__Aim of the exercise__: Treat the line with "Open the 比例 1:1 scale dropdown" as the starting point. Write it out and every line after it through the end of the listing below, exactly.

__Exercise input__:

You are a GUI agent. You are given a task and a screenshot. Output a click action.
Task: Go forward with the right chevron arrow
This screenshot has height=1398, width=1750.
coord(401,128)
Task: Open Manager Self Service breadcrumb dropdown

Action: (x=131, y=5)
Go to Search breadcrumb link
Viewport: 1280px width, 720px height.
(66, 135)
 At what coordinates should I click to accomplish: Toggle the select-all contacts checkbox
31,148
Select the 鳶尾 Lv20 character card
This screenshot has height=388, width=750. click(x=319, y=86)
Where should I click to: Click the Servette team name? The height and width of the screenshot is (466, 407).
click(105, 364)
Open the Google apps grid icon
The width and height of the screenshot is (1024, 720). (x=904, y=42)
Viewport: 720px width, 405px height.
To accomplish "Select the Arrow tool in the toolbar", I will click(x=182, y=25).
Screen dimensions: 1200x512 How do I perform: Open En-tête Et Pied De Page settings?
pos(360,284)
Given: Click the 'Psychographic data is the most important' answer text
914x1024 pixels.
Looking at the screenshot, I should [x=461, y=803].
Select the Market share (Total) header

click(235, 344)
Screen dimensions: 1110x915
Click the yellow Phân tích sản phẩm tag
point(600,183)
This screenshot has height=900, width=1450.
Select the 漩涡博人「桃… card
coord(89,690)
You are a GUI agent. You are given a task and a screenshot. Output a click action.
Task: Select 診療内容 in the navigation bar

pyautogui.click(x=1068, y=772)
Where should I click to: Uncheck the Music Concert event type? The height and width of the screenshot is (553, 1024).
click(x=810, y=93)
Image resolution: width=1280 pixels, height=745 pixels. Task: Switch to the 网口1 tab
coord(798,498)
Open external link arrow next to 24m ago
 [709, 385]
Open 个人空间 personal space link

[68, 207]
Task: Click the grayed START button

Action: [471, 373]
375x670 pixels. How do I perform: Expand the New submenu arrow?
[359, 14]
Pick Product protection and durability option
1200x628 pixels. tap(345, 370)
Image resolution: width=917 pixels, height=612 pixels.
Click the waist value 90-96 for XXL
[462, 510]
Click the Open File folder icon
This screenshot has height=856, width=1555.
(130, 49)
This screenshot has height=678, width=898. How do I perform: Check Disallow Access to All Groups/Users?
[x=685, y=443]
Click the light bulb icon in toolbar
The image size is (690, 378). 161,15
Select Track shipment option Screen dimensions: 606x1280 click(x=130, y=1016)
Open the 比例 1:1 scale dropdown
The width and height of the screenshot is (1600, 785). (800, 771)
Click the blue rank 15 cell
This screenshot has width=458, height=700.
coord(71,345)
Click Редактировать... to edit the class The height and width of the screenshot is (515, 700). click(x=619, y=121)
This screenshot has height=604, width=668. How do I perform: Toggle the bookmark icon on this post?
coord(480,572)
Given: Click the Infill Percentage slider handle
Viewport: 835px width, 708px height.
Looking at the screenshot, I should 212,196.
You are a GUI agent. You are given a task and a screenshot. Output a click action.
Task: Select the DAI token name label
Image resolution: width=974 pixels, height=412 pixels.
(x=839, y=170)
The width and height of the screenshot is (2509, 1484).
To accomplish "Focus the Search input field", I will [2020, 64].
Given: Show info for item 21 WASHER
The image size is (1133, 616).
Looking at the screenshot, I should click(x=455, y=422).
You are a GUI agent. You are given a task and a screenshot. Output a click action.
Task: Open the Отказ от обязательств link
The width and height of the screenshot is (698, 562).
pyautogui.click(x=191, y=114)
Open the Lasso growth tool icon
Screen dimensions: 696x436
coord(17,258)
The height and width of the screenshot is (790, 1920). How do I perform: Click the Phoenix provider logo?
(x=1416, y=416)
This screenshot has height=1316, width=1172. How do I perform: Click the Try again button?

__Task output__:
Open the 比例 1:1 scale dropdown
The width and height of the screenshot is (1600, 785). (800, 771)
Click the blue rank 15 cell
This screenshot has width=458, height=700.
coord(71,345)
Click Редактировать... to edit the class The height and width of the screenshot is (515, 700). click(x=619, y=121)
This screenshot has height=604, width=668. How do I perform: Toggle the bookmark icon on this post?
coord(480,572)
Given: Click the Infill Percentage slider handle
Viewport: 835px width, 708px height.
Looking at the screenshot, I should 212,196.
You are a GUI agent. You are given a task and a screenshot. Output a click action.
Task: Select the DAI token name label
Image resolution: width=974 pixels, height=412 pixels.
(x=839, y=170)
The width and height of the screenshot is (2509, 1484).
To accomplish "Focus the Search input field", I will [2020, 64].
Given: Show info for item 21 WASHER
The image size is (1133, 616).
Looking at the screenshot, I should click(x=455, y=422).
You are a GUI agent. You are given a task and a screenshot. Output a click action.
Task: Open the Отказ от обязательств link
The width and height of the screenshot is (698, 562).
pyautogui.click(x=191, y=114)
Open the Lasso growth tool icon
Screen dimensions: 696x436
coord(17,258)
The height and width of the screenshot is (790, 1920). How do I perform: Click the Phoenix provider logo?
(x=1416, y=416)
This screenshot has height=1316, width=1172. How do I perform: Click the Try again button?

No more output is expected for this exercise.